* _Records for the task_:

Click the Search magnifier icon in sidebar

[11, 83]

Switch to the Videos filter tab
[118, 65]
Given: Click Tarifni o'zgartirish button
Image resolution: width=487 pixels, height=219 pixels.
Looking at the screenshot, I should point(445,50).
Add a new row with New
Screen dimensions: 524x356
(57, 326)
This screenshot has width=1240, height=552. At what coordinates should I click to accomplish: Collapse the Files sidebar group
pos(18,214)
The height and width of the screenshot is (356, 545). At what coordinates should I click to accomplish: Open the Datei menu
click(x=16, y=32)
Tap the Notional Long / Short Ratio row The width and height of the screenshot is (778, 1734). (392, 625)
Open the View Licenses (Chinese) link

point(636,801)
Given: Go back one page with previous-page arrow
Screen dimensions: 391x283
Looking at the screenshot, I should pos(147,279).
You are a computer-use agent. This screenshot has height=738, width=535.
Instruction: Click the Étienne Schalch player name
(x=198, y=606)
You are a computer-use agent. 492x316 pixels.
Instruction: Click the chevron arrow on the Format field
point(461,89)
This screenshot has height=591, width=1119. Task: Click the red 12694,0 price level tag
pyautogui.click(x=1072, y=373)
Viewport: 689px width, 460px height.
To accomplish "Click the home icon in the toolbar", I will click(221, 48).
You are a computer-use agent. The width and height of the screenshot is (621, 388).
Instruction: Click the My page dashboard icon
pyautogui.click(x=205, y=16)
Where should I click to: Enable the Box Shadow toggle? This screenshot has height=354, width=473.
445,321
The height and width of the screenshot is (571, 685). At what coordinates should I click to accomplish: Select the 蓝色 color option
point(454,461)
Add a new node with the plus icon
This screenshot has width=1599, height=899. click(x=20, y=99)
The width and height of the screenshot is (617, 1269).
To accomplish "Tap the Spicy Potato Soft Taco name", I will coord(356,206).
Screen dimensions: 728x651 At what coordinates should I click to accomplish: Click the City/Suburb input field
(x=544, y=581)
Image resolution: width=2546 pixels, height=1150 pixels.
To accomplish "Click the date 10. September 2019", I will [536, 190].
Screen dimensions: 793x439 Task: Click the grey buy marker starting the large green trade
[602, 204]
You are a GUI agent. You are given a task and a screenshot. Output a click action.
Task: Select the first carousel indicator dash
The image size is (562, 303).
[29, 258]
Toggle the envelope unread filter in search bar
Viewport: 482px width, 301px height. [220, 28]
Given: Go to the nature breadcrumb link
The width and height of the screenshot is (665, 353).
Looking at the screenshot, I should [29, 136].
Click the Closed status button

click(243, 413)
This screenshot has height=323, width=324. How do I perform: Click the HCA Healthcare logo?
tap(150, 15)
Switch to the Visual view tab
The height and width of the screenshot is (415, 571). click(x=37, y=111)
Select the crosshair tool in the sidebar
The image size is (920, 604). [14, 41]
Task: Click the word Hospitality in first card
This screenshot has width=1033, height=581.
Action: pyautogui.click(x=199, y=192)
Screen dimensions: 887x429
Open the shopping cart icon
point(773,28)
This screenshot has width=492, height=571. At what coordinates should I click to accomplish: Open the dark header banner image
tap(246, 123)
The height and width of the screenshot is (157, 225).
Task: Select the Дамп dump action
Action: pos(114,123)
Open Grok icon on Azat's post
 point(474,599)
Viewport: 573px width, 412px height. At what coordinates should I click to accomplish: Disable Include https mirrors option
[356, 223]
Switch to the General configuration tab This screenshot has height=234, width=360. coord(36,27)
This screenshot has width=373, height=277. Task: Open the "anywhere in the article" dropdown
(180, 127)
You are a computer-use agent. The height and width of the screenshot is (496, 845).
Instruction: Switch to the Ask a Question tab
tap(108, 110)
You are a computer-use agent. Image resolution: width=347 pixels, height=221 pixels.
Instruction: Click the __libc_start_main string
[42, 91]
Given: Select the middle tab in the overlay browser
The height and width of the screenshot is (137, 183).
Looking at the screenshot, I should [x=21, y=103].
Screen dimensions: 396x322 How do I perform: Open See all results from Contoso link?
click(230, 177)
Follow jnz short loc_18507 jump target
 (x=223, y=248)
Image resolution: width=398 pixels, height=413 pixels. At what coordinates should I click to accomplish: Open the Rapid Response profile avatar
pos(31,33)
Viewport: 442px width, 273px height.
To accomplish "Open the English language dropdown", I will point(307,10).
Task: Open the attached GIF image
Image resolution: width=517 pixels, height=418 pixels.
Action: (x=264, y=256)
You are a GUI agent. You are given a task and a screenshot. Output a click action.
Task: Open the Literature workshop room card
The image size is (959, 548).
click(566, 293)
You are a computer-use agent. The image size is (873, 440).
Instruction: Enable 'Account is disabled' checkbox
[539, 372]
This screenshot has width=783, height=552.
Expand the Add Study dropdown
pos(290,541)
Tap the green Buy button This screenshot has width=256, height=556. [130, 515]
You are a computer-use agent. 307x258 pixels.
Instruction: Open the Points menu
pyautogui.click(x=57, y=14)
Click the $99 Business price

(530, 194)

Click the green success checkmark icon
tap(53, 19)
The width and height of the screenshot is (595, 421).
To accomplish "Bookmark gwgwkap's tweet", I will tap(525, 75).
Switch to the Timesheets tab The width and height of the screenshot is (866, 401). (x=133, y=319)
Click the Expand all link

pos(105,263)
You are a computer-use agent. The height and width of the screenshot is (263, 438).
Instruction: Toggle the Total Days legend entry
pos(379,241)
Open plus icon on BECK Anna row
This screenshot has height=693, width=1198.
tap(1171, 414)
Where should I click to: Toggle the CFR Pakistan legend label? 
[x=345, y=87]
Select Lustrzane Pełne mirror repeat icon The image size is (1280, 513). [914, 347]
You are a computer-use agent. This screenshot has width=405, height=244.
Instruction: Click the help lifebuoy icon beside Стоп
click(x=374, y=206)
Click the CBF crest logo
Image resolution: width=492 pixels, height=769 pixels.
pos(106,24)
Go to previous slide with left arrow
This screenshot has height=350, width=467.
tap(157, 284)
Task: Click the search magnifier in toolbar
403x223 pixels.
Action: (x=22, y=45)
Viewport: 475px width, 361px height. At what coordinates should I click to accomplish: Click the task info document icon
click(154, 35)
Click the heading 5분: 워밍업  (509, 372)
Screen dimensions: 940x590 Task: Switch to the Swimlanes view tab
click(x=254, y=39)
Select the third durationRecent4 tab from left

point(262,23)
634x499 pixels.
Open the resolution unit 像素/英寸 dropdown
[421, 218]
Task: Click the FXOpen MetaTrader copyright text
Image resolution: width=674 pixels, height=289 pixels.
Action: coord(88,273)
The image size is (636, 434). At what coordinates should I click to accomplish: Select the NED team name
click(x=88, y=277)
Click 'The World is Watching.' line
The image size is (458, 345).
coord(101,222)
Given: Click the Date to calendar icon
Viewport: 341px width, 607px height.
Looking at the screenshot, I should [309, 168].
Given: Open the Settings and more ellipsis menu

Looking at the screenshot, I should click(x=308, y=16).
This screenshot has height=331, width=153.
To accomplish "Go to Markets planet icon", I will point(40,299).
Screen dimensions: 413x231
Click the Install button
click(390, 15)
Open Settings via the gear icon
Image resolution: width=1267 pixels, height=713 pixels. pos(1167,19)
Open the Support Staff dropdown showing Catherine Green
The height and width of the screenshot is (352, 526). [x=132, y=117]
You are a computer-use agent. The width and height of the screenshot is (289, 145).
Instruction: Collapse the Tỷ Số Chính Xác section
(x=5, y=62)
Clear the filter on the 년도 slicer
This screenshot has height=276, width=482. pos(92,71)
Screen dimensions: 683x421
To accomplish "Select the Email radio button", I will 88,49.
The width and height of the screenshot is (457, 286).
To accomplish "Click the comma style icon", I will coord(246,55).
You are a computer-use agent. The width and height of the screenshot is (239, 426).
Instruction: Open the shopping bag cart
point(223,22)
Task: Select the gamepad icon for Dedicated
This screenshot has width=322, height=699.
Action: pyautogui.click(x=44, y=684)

* _What you need to do_: Search the records for the string "card" and, wherever a line contains it, please copy that line.

* _Response for this exercise_:
Task: Click the word Hospitality in first card
Task: Open the Literature workshop room card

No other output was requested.